Computer VisionEnglishPublished

HERMES++: A single model that reads and predicts 3D driving scenes

May 3, 2026arXiv: 2604.28196v1

This paper introduces HERMES++, a unified “driving world model” that both understands a 3D driving scene and predicts how its geometry will change over time. In plain terms, the system aims to answer questions about what is around the car now and also forecast how nearby objects and the scene itself will move in the near future. The authors build this in one framework instead of using separate models for understanding and for generation.
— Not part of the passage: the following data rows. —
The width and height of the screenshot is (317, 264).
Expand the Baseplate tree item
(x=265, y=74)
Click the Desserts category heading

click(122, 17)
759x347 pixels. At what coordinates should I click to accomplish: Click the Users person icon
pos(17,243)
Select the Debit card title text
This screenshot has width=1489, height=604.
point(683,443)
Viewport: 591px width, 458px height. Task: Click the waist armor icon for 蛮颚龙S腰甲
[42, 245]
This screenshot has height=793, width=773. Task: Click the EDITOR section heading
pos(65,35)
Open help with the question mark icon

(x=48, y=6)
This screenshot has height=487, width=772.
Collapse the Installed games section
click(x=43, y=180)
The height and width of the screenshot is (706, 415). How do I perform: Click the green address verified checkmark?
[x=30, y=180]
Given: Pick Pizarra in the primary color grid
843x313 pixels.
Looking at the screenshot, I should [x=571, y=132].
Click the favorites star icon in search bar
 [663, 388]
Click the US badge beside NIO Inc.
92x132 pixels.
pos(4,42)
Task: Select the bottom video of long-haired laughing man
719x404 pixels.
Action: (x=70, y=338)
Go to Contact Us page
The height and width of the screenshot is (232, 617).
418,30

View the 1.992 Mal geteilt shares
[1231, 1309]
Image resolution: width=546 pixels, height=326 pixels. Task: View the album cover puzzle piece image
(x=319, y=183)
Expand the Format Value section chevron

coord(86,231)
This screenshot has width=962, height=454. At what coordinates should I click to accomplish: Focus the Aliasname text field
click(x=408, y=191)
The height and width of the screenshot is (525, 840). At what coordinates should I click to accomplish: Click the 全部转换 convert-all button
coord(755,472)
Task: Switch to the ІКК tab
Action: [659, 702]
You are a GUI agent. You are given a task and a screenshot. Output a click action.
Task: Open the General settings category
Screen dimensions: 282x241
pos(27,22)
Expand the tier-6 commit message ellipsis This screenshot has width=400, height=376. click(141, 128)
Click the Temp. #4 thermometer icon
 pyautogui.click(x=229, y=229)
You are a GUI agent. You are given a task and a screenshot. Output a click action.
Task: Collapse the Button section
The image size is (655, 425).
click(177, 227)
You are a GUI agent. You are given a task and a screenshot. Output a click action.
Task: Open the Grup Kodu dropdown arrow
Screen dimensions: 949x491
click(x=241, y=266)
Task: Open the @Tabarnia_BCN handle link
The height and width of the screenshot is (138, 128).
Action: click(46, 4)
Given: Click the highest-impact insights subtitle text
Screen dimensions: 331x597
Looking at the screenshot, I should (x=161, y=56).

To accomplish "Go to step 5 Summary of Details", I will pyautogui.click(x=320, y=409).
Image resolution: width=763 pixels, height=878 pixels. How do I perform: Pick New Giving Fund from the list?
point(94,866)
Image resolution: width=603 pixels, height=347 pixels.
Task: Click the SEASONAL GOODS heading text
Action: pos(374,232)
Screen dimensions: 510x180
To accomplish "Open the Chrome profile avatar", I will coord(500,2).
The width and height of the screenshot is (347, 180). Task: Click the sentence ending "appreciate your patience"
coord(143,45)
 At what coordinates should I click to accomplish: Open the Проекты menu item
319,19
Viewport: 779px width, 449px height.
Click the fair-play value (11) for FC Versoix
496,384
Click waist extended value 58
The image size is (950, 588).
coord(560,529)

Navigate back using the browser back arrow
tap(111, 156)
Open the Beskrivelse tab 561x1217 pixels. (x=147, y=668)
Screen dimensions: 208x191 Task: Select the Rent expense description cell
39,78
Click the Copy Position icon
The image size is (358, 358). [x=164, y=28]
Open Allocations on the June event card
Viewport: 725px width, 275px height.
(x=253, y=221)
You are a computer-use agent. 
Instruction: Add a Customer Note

To do this, the team uses a Bird’s-Eye View (BEV) representation. BEV means the system converts multiple camera views into a top-down spatial map that keeps geometric relationships and is easier to feed into language-style processing. They add LLM-enhanced world queries — short, learnable probes that the language model uses to pull scene knowledge from the BEV features. A Current-to-Future Link then conditions future geometry on the current semantic context, and a Textual Injection step lets text embeddings influence how the model generates future scenes. To keep predicted shapes realistic, they apply a Joint Geometric Optimization that combines explicit constraints on point clouds with implicit regularization in the model’s internal (latent) space.

The paper reports experiments on multiple benchmarks. HERMES++ outperforms specialist baselines on both tasks: it reduces error in 3-second future point-cloud generation by 8.2% compared with the leading method DriveX, and it improves scene-understanding scores (CIDEr metric) by 9.2% over the prior specialist Omni-Q on the OmniDrive-nuScenes dataset. Compared with the authors’ own earlier conference version, the new model cuts generation error by 13.7% thanks to the added latent regularization and other changes. The authors say they will release model code and checkpoints publicly.

Why this matters: autonomous vehicles need both clear semantic understanding of their surroundings (what objects are, where they are) and accurate short-term physical forecasts (how those objects will move). By putting understanding and generation in one model and letting language-style reasoning inform geometric prediction, HERMES++ aims to close a practical gap between interpretation and simulation. That could help downstream tasks that need both kinds of information, such as planning and collision avoidance.